Отец никогда не учил: он раскрывал и показывал, но главное, он сам любовался — стихом, прозой, живописью, архитектурой и заражал своей увлеченностью других.
Если кто-нибудь оставался равнодушным, он огорчался и потом называл его «дундой». Любил озорников, насмешку и юмор, собирал карикатуры, которые делали на него ученики. За остроумное увиливание от ответа прощал незнание, не выносил тупости и зубрежки.
Считалось у нас, что старших детей воспитывала мама, а я досталась отцу. Может, он и воспитывал меня, но воспитание это было незаметным.
Вспоминаю, как в последние годы его жизни, когда я самозабвенно играла в лапту с мальчишками, упиваясь бегом и увертливостью, когда казалось, что не было выше счастья, чем выручить свою команду удачным броском мяча или услышать свист этого же литого резинового мяча, снарядом пролетающего мимо твоего уха. Счастья от своей быстроты, ловкости и меткости. Счастья от полного признания тебя мальчишками и безусловного восхищения тобой. Счастья от сознания, что ты преодолела свою некрасивость бесстрашием и быстротой.
В самый наивысший триумф свой вдруг слышу негромкий голос из окна:
— Таня!
Бросаю все — и лапту, и игру, и счастье, и триумф. Бегу к нему, красная и растрепанная, в грязном казенном платье, задыхающаяся и счастливая. В тесной комнате деревянный конторский стол, на полках книги. Он сидит сбоку, лицо его в тени, рукой указывает мне место против себя. Хоть и в тени его лицо, но видно, что глаза за пенсне улыбаются. Сажусь, еле переводя дыхание:
— Что?
И мягко, с легким северным олонецким оканьем:
— Ну, поканючь, пожалуйста.
Или (если уж очень расположен):
— Ну, «поурындай» немножко (это уж совсем по-олонецки).
Так трудно отдышаться, так трудно выпустить из сжатого еще кулака ощущение тяжести лапты, из глаз летящий мяч, из горла порывистое дыхание, из головы игру…

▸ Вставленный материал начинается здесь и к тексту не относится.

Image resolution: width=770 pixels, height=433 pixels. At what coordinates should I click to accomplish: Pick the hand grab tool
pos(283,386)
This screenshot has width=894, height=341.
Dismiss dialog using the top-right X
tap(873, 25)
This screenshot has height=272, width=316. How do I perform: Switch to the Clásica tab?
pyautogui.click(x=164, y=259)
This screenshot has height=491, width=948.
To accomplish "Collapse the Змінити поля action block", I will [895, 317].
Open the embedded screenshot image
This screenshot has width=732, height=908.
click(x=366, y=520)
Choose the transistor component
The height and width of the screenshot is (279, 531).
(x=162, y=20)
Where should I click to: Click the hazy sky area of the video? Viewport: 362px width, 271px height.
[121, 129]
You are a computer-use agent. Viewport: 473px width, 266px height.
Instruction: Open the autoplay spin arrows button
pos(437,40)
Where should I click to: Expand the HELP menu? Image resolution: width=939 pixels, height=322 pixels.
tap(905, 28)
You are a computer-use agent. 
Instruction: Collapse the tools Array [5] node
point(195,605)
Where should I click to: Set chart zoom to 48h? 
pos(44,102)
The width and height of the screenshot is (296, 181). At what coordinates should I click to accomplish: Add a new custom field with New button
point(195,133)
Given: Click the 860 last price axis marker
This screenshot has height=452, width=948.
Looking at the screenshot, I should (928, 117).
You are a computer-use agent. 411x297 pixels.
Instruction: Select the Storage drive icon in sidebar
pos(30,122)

«Поурындай» — значило рассказывай про себя, жалуйся (я любила поныть) — на непонимание чего-нибудь, на обиды, сомнения. Приоткрывай себя, рассказывай, что увидела, что заметила, какие мысли пришли за эти дни в голову, что рисовала и как увидела кусок сада и как играла в лапту и чем эта игра хороша.
И мало-помалу дыхание мое выравнивается, мышцы расслабляются, и я вываливаю перед ним ворох пережитого. А он, хоть и молчит, не говорит, но направляет меня, а главное, тянет, тянет куда-то вверх. Выше этой комнаты, выше игры в лапту, выше прожитого дня, выше, чем ты была до этого. И назавтра ты будешь уже чуть-чуть другая. Может быть, даже чуть-чуть лучше, чем была вчера…
ТРЕТЬЕГО МАЯ 1925 года
Я разглядываю сохраненное воспоминание, но оно не цельное, рваное. Какие-то куски чувств и картин остались в памяти. Забыть их невозможно, но и вспоминать очень тяжело.
Третьего мая 1925 года, Сокольники. 23-я лесная школа, которой отец тогда заведовал.
Безмятежное, весеннее, теплое утро, мы с приехавшей из Москвы сестрой еще лежим в постелях. За окном солнце и темные, корявые сучья яблонь на фоне прозрачной синевы. Мир прекрасен и ничем не омрачен.